L’idée d’un curé « débrouillard »
L’histoire naît dans la petite église du hameau du Mas-Rillier, au début des années 1930. Alors que le diocèse vient d’y établir une confrérie de Notre-Dame du Sacré-Cœur, une Vierge à l’Enfant est installée. La petite statue, à laquelle des premiers cas de guérison sont attribués, devient rapidement une foule de pèlerins venus de tout le pays.
Le père Thomas, avec le soutien de Mgr Virgile Joseph Béguin, évêque de Belley, voit alors les choses en grand : ensemble, ils décident de dédier à la Vierge une sculpture, haute de 30 mètres. « Pour récolter des fonds, le curé, particulièrement débrouillard, édite un bulletin, fait graver des médailles et imprimer des cartes pieuses dans toutes les langues », raconte Josiane Bouvier. En 1938, 8 000 personnes assistent ainsi à la pose de la première pierre.

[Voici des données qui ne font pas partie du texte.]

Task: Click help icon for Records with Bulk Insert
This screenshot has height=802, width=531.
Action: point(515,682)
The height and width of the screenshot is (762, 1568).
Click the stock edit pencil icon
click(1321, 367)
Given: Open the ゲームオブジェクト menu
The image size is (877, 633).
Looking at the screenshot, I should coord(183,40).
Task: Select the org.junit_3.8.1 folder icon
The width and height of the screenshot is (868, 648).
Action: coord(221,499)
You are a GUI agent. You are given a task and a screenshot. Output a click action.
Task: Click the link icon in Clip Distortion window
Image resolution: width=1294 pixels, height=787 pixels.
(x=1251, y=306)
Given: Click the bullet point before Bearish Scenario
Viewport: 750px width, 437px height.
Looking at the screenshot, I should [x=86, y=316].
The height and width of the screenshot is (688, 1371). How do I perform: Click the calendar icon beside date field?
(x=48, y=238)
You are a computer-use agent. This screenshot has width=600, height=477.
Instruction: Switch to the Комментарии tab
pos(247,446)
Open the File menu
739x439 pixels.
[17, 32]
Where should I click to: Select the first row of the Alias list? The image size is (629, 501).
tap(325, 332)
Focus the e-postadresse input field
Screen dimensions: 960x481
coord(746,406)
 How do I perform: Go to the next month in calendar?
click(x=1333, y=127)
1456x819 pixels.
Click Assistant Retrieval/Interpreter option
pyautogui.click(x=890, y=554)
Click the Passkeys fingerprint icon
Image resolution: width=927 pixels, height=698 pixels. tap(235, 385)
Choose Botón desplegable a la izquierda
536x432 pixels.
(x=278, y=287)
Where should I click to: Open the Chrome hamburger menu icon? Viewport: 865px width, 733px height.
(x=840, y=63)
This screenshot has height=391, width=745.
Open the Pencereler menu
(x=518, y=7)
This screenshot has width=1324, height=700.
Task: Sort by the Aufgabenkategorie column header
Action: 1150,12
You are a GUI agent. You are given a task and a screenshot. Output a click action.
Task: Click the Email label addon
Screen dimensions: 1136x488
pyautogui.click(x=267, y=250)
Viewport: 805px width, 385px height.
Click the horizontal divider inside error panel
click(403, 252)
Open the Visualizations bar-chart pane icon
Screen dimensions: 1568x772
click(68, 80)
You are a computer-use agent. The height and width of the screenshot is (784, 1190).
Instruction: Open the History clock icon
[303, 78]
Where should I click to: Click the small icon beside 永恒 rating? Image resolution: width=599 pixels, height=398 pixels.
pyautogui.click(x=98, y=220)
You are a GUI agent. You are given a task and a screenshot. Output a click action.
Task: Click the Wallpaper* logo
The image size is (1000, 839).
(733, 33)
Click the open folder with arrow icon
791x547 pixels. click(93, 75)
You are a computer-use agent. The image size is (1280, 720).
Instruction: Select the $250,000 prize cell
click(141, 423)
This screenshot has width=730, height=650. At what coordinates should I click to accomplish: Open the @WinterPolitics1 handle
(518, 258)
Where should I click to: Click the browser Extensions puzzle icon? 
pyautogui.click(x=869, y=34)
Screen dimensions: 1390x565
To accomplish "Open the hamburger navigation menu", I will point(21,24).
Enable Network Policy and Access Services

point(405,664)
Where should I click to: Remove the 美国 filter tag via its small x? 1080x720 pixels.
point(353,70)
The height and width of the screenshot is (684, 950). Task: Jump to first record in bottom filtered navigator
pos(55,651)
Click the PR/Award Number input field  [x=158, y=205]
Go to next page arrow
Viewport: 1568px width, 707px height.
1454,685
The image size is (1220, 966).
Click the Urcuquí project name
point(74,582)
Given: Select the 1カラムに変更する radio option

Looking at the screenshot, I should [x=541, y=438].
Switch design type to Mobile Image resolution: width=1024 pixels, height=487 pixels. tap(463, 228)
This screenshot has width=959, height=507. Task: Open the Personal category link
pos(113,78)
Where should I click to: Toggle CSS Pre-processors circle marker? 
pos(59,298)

Plus de visites et d’événements
Entourés de magasins d’objets de piété, de lieux de restauration et de grands parkings, la Madone et son carillon – installés à quelques dizaines de mètres – deviennent un véritable site touristique jusqu’à, « faire de l’ombre à Fourvière », raconte un journal de l’époque. Mais à la mort de l’abbé Thomas, en 1952, sa gouvernante, qui hérite de la gestion du site, refuse de la céder au diocèse qui interdit alors les pèlerinages. Le site passera entre les mains de la collectivité en 1977.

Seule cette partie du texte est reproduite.